Lucy was silent for a while, and then she spoke, her words gentle. ‘I think you should marry the Duke. He is rich and powerful and he will keep you safe.’
Grace stared at the ceiling for a long time, trying to sort through all the emotions churning within her. But in the end one question lifted to the top. One question that must be answered first before anything else could be decided.
‘Do you really think it is possible?’ she asked. ‘That we could marry so well? Us?’
They were both of mixed blood. Half-people. That made them undesirable in China. Could the English be so very different?
‘I don’t know,’ Lucy answered. ‘Maybe if they fall madly in love with us they will not think that we are half-people.’
‘I do not think the Duke is a man to fall madly in love,’ Grace said.
He was too even-tempered for that. Even angry—and he had certainly been furious with his aunt—he had kept his tone even and his mannerisms controlled. No, the Duke was not a man to be ruled by any emotions, even one as pretty as love.
Lucy settled down beside her sister. ‘I think I should spend some time with the Duke. If it is only novelty he wants then he will look to me, because I’ll be new and different. But...’ She grinned as she met her sister eye to eye. ‘If he still looks at you, then you will know he wants you.’
Or else she would know that his eye would always turn to the next new thing. She didn’t want to guess what she would feel if the Duke began looking at Lucy instead of her. The very idea cut her deep inside.
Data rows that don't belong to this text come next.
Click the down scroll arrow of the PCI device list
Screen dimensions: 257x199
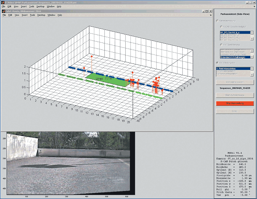click(251, 39)
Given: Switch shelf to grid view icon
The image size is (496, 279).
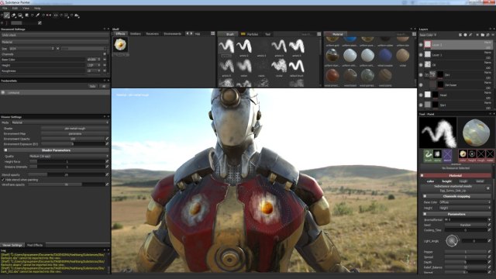Looking at the screenshot, I should pyautogui.click(x=213, y=33).
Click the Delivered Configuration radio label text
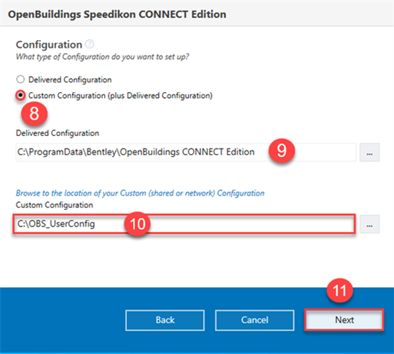The image size is (394, 354). pyautogui.click(x=70, y=80)
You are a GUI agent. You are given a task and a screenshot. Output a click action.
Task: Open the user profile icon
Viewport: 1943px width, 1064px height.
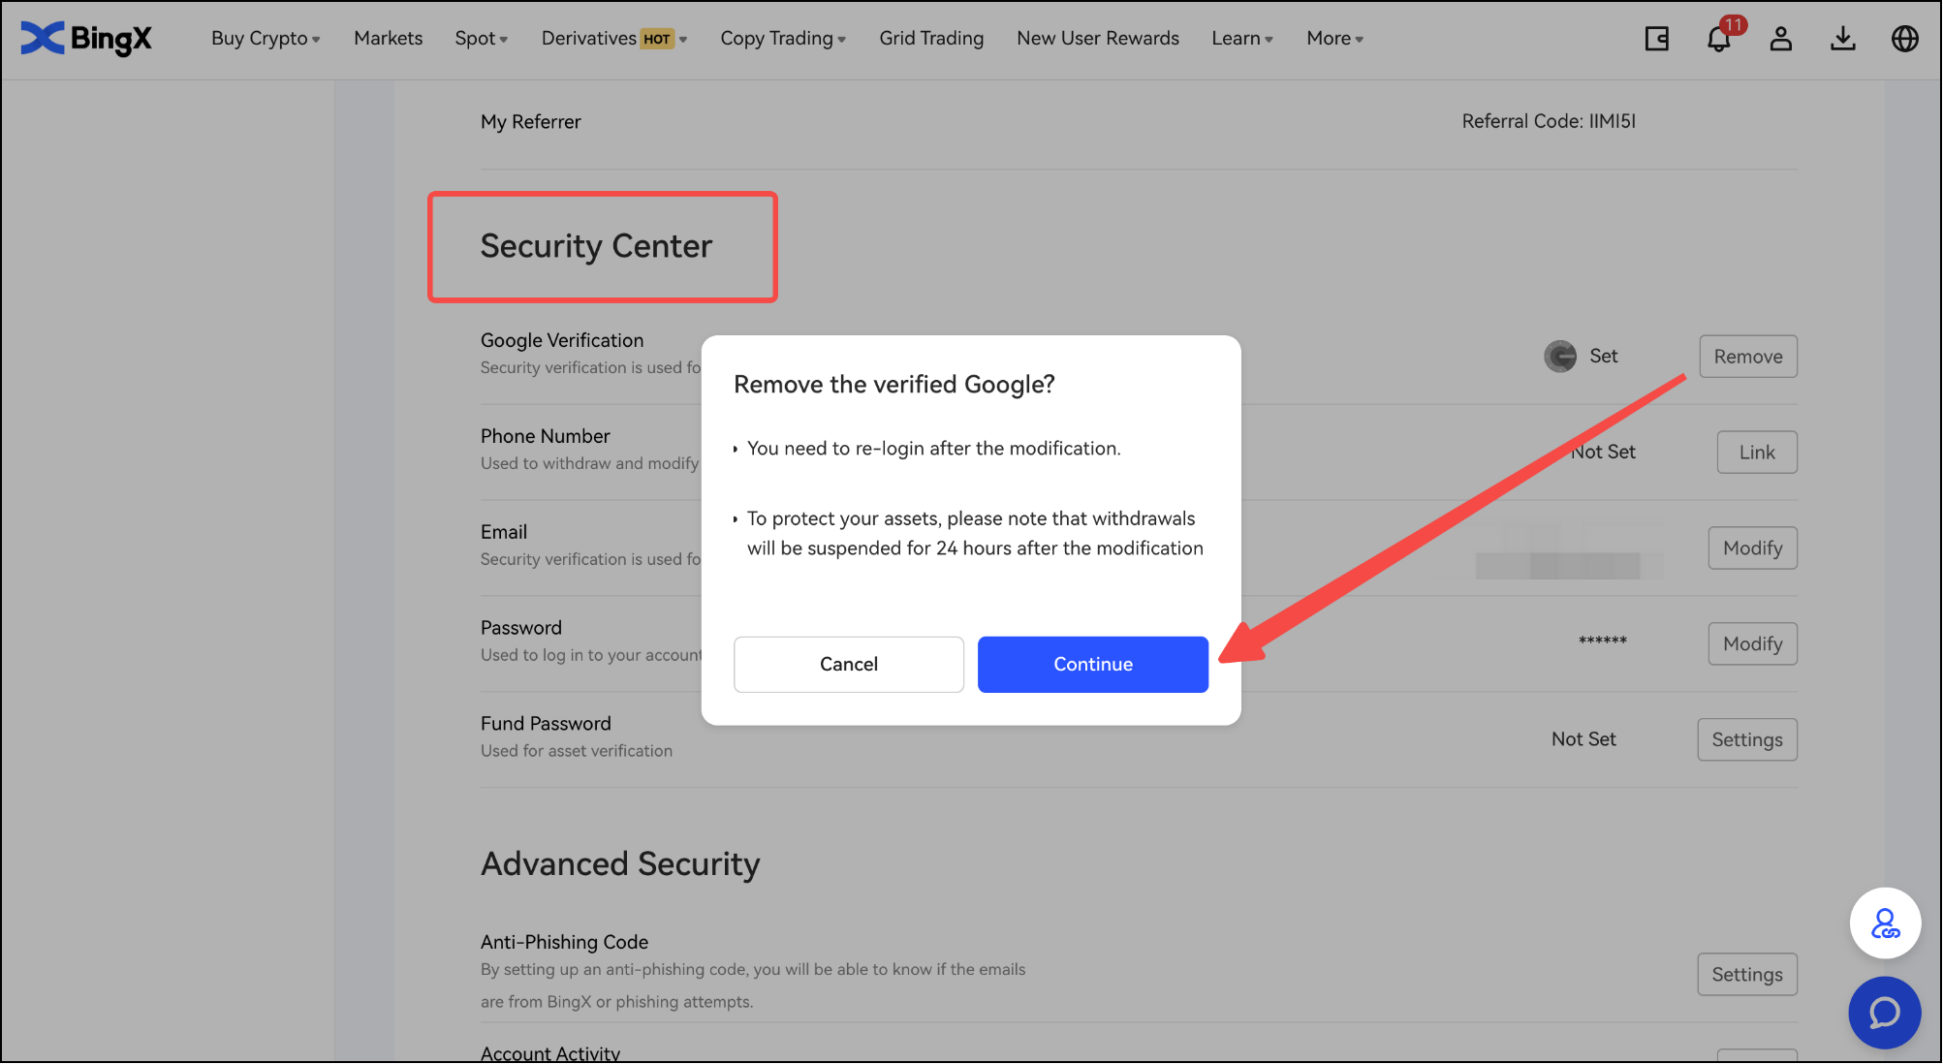pyautogui.click(x=1780, y=39)
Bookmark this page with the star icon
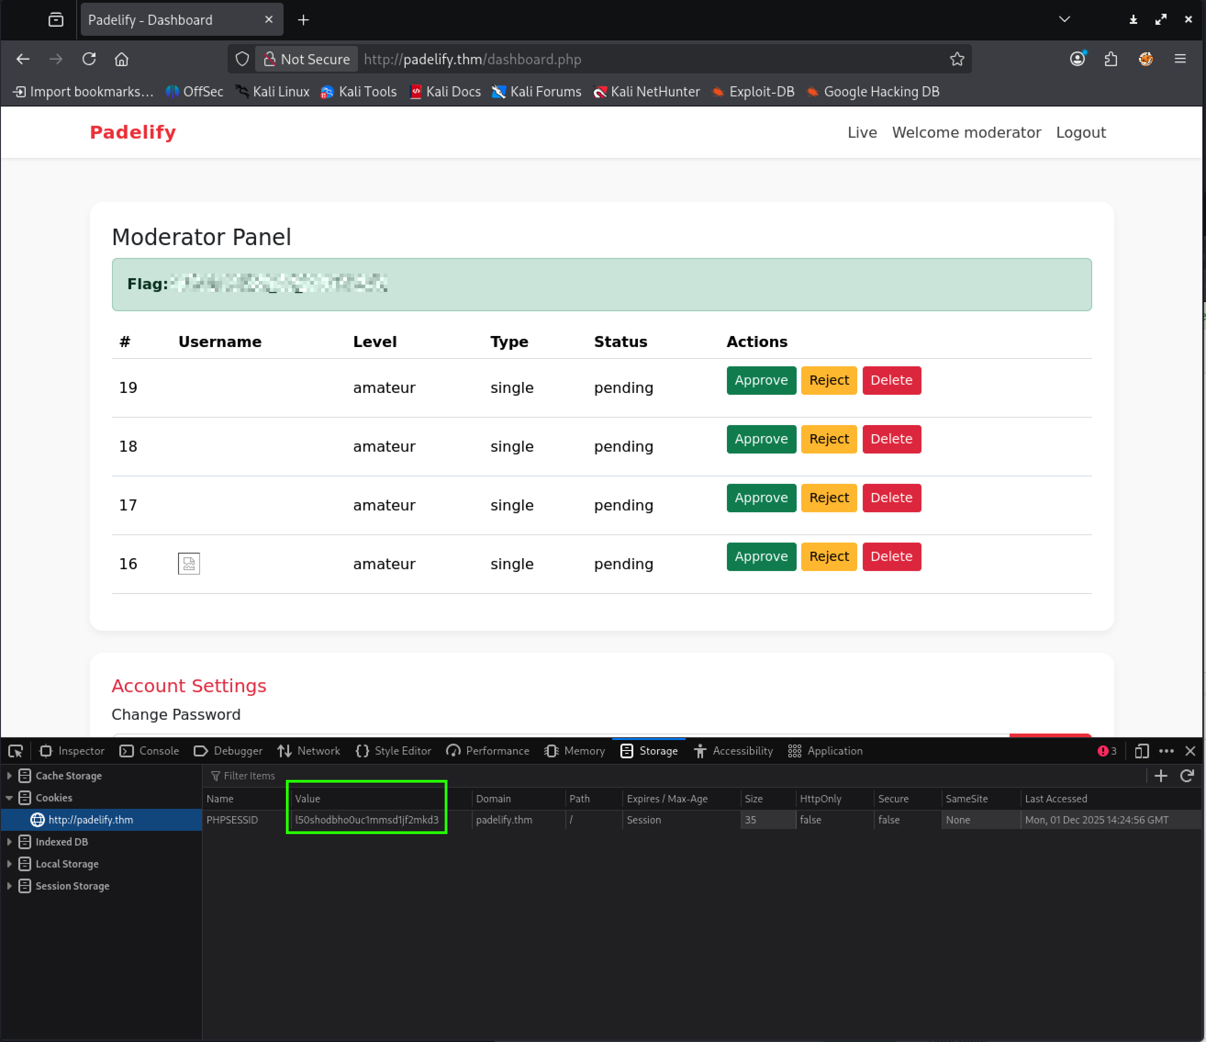 pyautogui.click(x=957, y=59)
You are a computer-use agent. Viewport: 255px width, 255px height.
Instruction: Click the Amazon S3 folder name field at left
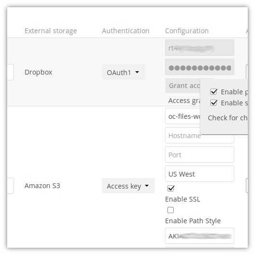[x=11, y=186]
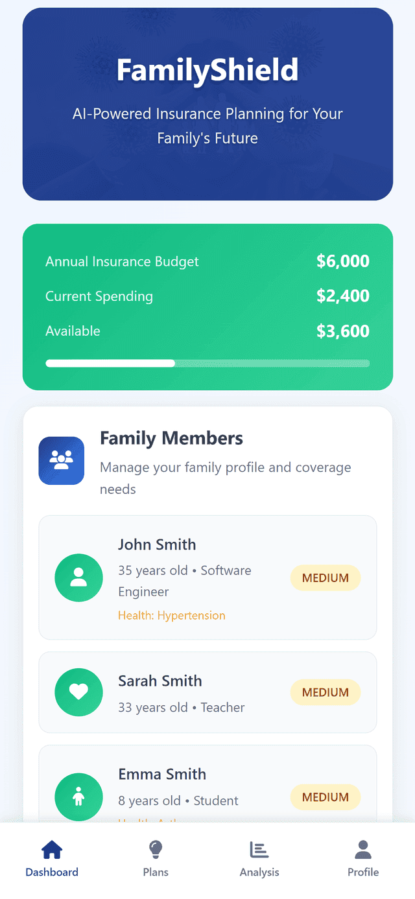415x899 pixels.
Task: Tap Sarah Smith's heart avatar icon
Action: tap(78, 692)
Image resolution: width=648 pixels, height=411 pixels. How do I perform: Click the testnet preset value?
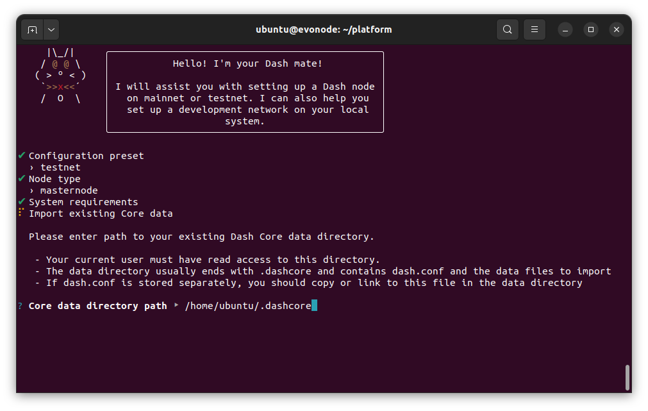click(x=60, y=167)
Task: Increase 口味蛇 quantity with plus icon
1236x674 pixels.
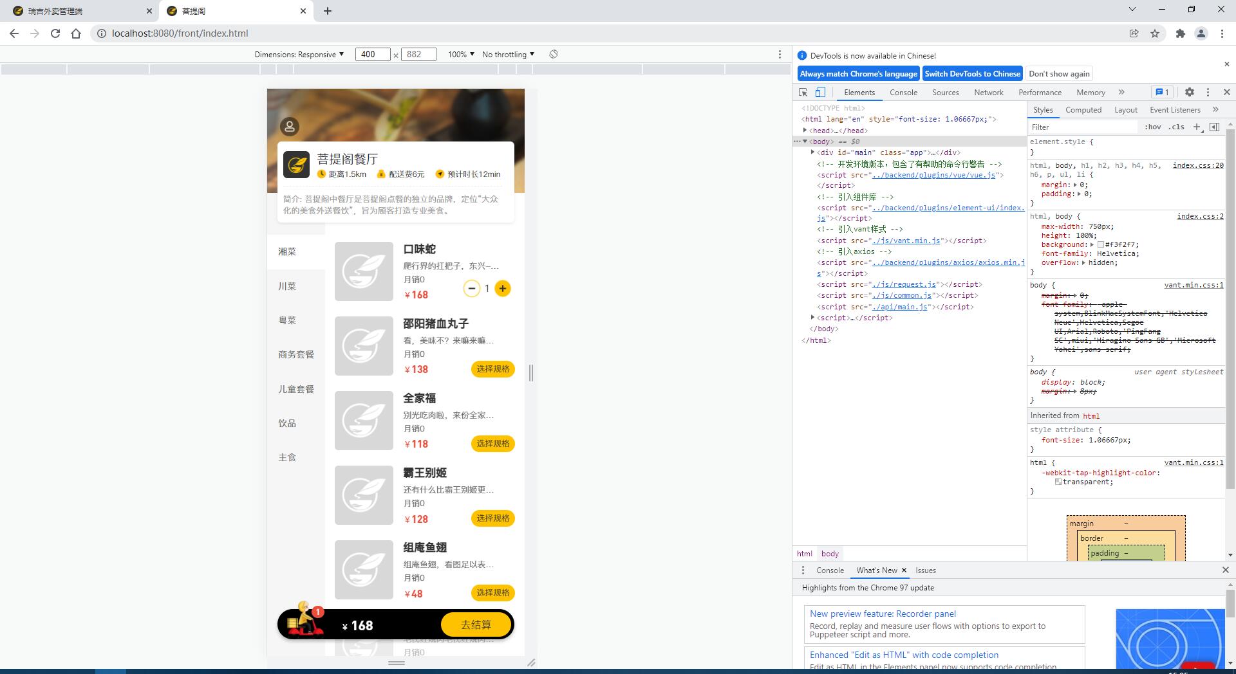Action: click(x=503, y=289)
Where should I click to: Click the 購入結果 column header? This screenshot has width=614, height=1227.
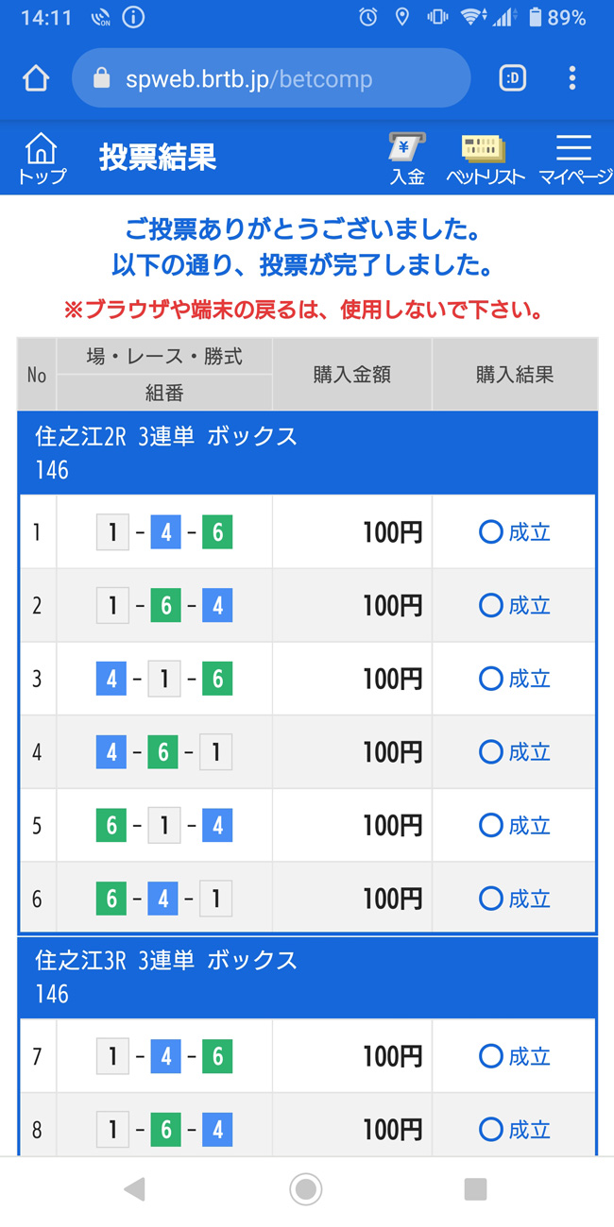coord(514,375)
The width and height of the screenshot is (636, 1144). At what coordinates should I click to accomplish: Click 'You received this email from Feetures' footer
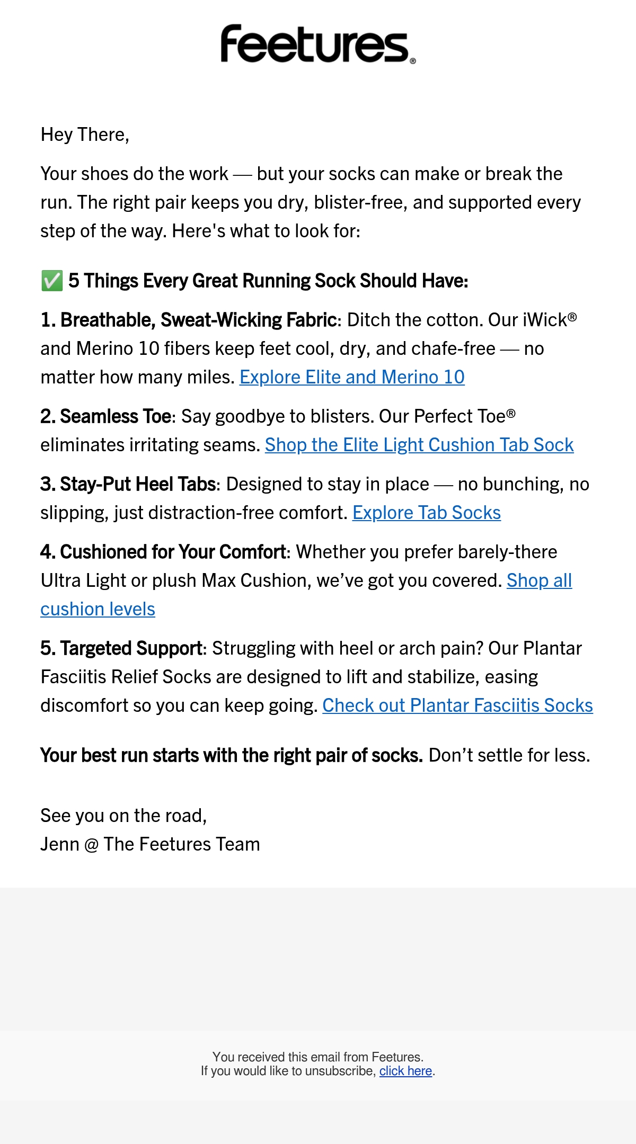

Lucy would not let the subject drop. ‘Do you think we can convince Father to let me join you in Hyde Park?’ she asked. ‘That will be proper.’
‘Everyone will be looking at us. Two half-Chinese girls in Hyde Park.’
Lucy flinched. She never liked being the centre of attention. ‘That will be awful.’
‘Maybe. But you cannot hide away for ever.’ Grace touched her arm. ‘You need the practice in public, and I will be there to keep you safe.’
‘Very well...’ Lucy pretended to give in, even though she had been the one to suggest the outing in the first place. ‘But I’m only going because you need someone to keep you from spouting nonsense about pirate queens.’
Grace snorted. ‘He loved those tales!’
‘Remember not to overwhelm him with strange stories. We want him to think that we are normal women. Women who can be good wives.’
‘I will try,’ Grace said, her voice low.
All her faults rolled through her head, the things the monks had said over and over until she heard the words in her sleep.
‘But we both know that I am too restless to be a good wife. I am too much like a man. I am too loud—’
‘Stop it!’ Her sister hit her with her fist, but there was no power behind it. ‘You will stop repeating those lies.’
‘But—’
‘We are half-people, da jie ,’ she said, using the loving term for big sister. ‘We must be double in order to be whole. So you cannot be too much of anything. It is not logical.’
Grace slanted her sister a fond look. ‘Well, if it is not logical, then it must be a lie.’
‘Exactly.’
‘Because the world—and most especially men—always act logically.’
‘Just because men are flawed, it does not mean we must be.’ Lucy lifted her chin. ‘Stop worrying. We will learn more tomorrow, when we go to the park. And if the Duke doesn’t immediately fall at your feet then I will be on hand to make sure he tumbles deeply in love.’
Grace groaned. ‘Even you cannot be so foolish.’
‘Try to believe, da jie . It is possible for both of us.’
Grace didn’t say anything. She didn’t want to crush her sister’s childish dreams. But in her head she repeated what she knew was the wisest course. She would make no decisions based on emotion. In that, she and the Duke were the same.
Which meant neither of them would ever tumble into love with the other.